Collected data entries:
▼
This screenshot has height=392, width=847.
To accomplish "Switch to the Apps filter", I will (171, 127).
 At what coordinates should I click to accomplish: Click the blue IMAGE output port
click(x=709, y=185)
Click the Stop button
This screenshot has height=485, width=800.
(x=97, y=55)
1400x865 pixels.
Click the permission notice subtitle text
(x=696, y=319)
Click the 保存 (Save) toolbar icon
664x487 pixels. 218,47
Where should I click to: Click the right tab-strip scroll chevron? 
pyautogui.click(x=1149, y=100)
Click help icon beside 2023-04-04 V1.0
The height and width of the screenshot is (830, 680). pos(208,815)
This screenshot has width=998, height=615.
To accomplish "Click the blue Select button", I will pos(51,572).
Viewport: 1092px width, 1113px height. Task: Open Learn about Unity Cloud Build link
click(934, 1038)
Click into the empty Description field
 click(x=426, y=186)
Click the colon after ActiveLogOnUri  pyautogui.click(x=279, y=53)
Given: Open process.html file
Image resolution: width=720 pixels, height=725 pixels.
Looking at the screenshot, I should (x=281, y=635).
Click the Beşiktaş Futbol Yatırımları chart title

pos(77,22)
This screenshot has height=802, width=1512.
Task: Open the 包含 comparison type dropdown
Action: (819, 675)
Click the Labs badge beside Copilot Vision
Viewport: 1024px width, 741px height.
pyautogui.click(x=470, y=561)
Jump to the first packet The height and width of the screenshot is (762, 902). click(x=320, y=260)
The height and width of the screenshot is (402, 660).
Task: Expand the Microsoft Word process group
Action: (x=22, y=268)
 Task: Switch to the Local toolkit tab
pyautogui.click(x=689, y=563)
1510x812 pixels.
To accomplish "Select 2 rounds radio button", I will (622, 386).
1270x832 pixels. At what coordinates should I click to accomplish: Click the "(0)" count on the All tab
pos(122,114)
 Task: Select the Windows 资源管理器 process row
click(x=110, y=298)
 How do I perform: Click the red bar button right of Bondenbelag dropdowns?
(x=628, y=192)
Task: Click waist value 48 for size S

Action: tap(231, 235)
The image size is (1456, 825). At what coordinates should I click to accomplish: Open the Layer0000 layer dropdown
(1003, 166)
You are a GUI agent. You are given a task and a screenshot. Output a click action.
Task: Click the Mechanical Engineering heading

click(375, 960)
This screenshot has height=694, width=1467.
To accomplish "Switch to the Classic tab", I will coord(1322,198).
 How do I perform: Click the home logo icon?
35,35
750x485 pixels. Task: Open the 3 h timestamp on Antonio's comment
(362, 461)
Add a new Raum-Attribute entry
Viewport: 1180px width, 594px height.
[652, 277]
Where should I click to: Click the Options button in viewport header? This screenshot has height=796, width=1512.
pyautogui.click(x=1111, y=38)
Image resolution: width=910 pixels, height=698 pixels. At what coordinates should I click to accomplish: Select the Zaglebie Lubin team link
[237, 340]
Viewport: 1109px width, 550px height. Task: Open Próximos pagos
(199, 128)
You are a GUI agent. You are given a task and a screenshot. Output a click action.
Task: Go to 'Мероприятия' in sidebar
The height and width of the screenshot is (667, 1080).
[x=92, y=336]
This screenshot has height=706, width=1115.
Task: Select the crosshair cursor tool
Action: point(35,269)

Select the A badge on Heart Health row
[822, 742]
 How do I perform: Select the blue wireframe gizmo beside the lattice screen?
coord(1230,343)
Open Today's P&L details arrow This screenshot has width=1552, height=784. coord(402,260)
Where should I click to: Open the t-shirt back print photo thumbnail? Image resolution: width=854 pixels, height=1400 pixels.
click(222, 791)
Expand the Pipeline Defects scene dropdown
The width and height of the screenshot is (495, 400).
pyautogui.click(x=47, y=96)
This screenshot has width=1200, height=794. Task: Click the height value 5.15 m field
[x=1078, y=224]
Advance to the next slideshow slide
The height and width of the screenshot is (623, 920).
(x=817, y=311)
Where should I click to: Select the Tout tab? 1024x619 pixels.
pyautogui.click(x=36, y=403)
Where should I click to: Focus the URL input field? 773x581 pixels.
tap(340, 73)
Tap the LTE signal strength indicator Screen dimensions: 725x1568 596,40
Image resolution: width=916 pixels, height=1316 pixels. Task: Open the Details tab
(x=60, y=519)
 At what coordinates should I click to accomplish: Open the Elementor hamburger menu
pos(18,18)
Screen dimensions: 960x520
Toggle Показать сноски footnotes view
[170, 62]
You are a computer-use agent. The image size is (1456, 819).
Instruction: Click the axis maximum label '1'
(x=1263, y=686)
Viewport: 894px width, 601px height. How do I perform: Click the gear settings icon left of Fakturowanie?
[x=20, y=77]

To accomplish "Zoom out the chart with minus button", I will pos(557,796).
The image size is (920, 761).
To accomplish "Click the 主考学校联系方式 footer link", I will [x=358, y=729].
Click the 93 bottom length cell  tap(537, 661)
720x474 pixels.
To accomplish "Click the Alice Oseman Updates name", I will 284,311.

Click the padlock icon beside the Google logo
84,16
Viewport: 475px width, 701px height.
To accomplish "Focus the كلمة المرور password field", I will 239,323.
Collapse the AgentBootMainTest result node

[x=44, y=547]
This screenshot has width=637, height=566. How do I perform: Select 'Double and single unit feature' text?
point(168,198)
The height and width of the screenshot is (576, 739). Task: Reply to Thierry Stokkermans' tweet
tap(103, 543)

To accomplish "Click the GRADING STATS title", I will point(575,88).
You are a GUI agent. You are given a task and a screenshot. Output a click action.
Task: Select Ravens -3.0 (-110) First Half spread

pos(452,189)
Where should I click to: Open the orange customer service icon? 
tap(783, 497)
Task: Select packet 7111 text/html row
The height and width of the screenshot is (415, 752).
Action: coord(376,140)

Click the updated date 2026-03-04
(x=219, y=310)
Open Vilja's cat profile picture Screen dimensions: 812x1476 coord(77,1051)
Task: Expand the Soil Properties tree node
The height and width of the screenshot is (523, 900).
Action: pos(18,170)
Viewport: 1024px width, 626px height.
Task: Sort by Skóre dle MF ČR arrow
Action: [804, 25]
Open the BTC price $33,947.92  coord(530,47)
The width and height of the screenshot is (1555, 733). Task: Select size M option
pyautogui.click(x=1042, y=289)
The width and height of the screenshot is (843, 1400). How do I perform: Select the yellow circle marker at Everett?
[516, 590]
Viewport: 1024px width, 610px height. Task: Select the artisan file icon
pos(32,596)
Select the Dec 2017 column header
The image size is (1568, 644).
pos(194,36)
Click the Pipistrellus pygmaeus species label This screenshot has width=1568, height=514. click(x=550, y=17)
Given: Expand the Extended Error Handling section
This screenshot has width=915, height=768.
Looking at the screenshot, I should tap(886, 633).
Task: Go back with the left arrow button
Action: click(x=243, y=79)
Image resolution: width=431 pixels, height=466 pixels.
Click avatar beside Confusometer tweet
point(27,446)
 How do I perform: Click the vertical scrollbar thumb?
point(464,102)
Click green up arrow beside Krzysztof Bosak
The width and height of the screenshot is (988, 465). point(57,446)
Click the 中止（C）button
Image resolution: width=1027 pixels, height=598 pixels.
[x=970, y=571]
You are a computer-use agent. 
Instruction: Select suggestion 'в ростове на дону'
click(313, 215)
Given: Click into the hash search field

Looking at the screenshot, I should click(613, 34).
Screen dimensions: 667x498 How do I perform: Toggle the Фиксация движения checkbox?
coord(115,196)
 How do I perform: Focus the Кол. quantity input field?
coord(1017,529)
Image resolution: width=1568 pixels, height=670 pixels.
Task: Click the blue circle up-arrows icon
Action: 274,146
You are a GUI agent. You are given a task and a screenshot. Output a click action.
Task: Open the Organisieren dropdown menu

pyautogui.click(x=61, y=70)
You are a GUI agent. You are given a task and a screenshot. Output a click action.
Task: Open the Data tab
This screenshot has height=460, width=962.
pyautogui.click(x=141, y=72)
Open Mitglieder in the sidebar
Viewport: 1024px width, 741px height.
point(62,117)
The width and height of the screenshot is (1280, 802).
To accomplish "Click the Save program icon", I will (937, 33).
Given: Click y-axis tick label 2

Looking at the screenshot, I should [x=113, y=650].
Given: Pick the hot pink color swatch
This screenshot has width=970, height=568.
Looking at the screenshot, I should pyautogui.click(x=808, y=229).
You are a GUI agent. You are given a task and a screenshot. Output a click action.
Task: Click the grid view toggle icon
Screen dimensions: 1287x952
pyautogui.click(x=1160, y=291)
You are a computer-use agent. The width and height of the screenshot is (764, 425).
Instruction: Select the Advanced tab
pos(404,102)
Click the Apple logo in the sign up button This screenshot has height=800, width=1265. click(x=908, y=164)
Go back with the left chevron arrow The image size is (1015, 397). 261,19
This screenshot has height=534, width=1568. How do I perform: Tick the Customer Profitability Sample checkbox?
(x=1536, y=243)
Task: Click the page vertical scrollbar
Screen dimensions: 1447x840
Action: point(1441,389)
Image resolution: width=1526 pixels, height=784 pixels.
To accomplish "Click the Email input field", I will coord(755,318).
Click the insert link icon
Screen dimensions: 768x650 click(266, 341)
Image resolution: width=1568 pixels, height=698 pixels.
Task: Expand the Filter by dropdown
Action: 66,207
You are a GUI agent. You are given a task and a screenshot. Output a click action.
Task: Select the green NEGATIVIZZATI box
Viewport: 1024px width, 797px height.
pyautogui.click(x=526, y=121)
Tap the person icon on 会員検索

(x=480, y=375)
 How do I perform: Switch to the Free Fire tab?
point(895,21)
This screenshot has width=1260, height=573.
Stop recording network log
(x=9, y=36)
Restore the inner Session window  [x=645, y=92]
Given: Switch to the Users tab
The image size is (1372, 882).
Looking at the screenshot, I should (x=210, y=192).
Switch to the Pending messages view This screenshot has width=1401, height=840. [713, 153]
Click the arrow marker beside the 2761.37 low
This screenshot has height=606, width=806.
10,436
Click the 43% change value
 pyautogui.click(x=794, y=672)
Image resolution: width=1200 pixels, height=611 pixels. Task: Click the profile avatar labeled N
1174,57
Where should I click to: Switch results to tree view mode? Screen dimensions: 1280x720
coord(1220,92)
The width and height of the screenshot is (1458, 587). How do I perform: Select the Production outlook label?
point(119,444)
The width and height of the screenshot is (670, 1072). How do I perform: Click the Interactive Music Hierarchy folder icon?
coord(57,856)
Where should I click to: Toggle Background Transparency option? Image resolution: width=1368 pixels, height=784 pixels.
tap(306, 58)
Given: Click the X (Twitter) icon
▲
# [Assignment]
From the first line of the entries above to the line with "1400x865 pixels.", please return every line exactly, keeping both ends.

# [Response]
This screenshot has height=392, width=847.
To accomplish "Switch to the Apps filter", I will (171, 127).
 At what coordinates should I click to accomplish: Click the blue IMAGE output port
click(x=709, y=185)
Click the Stop button
This screenshot has height=485, width=800.
(x=97, y=55)
1400x865 pixels.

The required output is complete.